In other situations, crews apply grout with a portable electric pump that sprays it into place, says Vargo. In some situations, an even more basic technology will suffice, he adds — “as simple as a cartridge that fits a standard caulk gun.”

For some manhole grouting, utilities aiming to prevent hazards to their employees have started using application techniques that keep workers outside the manhole structure. “They’ve gone to grouting their manholes by doing it from the exterior,” Vargo explains. Grout can be injected around the outer perimeter of the manhole structure through probes placed in the ground from the surface.

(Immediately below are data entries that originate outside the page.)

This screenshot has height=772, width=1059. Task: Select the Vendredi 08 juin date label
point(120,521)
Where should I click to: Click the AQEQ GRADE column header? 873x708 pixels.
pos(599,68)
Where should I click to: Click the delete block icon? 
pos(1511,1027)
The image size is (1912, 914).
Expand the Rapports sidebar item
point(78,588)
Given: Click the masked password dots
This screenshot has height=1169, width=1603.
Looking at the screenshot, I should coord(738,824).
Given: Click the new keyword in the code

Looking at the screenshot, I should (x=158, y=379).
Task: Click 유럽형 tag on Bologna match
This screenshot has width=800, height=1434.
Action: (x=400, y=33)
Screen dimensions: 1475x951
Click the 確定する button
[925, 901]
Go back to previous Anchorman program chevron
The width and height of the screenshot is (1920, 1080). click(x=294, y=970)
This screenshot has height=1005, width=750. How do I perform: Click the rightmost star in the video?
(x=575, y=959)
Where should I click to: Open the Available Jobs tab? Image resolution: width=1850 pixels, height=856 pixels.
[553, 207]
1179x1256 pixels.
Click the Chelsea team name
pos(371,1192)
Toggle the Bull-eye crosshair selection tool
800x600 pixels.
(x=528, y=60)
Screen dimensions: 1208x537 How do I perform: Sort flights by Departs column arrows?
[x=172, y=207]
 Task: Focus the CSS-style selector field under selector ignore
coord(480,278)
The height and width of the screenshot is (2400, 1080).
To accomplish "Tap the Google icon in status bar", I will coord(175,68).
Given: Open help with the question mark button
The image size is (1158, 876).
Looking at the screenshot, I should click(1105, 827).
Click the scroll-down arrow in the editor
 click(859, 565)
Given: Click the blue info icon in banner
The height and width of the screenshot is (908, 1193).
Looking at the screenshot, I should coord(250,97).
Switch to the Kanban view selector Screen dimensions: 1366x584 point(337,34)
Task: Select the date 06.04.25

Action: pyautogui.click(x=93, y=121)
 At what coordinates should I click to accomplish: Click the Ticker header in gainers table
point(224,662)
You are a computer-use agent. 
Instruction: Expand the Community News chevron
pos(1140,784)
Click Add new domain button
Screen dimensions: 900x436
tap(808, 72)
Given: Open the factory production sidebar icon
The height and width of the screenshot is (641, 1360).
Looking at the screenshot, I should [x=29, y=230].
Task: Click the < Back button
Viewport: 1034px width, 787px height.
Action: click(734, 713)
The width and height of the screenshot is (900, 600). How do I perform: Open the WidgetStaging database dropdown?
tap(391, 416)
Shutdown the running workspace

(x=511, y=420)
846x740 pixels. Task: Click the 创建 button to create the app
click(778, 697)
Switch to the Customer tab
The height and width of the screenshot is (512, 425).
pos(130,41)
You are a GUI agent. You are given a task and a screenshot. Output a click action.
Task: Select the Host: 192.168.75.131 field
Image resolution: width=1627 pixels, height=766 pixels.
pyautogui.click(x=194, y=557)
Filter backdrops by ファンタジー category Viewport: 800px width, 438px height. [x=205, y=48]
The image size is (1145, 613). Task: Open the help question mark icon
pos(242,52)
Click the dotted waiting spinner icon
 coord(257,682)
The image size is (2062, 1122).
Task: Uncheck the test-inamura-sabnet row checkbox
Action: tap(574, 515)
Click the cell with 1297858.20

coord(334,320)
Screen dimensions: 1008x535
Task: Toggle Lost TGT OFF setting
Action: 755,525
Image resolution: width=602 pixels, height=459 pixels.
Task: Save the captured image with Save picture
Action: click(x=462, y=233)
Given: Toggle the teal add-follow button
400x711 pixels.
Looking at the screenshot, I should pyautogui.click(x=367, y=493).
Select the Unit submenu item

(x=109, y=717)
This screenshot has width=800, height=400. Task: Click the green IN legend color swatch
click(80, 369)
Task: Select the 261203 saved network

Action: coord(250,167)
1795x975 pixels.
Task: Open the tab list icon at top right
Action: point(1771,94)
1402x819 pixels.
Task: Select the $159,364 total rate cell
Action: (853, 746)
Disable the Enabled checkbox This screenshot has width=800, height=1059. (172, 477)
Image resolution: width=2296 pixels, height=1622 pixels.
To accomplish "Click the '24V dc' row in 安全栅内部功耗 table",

Avanti’s grouting products for sewer line and lateral line joints are applied using machinery that resembles wheel-mounted sewer cameras, except with grout application machinery instead of cameras. The rolling grout packers are built by Aries Industries, which has been working with Avanti to develop and market the system.

The application packers are inserted into the sewer line as a camera would be, except that instead of video cables that extend back to the control truck, they are on the end of a bundle of control cables that include tubes carrying the grouting material. An Aries pan-and-tilt sewer camera is also used to monitor the process.

When the packer reaches a failed joint or other segment of the pipe needing repair, the operator stops the unit, inflates bladders at the front and rear of the packer to isolate the repair site, and then pumps grout into the opening that needs to be sealed. Rigby explains that the grout is pumped out in sufficient amounts to form a sort of collar around the outside of the pipe at the failed joint. The grout “forms a matrix with that soil that is an impermeable barrier,” he says.

Making the case

Among the strongest arguments for grout as an I&I remedy is its cost. “When it comes to leak sealing, the biggest thing is return on investment,” Vargo says.

Municipalities that use grout properly find that “for a couple thousand dollars’ worth of grout, they can save a large amount of money.”

Even if a system may need to ultimately employ other techniques such as lining, grout can effectively stop major sources of I&I and buy the utility or municipality some time until the budget allows for more expensive repairs, he adds.

Vargo and Rigby both have encountered the same misconception about grout — that it doesn’t last. “In the earliest days there were a lot of installations that weren’t done properly,” Vargo says, noting that created the impression that grouting was only temporary. In fact, grouting can be a permanent repair, “provided it’s properly installed,” he says.

Rigby sums up the common misconception in one word: “Longevity,” he says. “The belief that grouting is a temporary process.” Utility engineers view it as temporary, when it fact it can be a “long-term permanent cure.”

A 20-year study by the U.S. Department of Energy gave acrylamide grout the top rating for its ability to contain hazardous nuclear waste buried underground, Rigby says. So far, though, the material simply hasn’t been in place long enough to convince some engineers of its long-term stability and reliability. But he’s confident that will happen eventually.

“What we now have are guidelines for how to do this,” Rigby says. “You have the same results each and every time. Grout is chemistry, and it does the same thing every time.”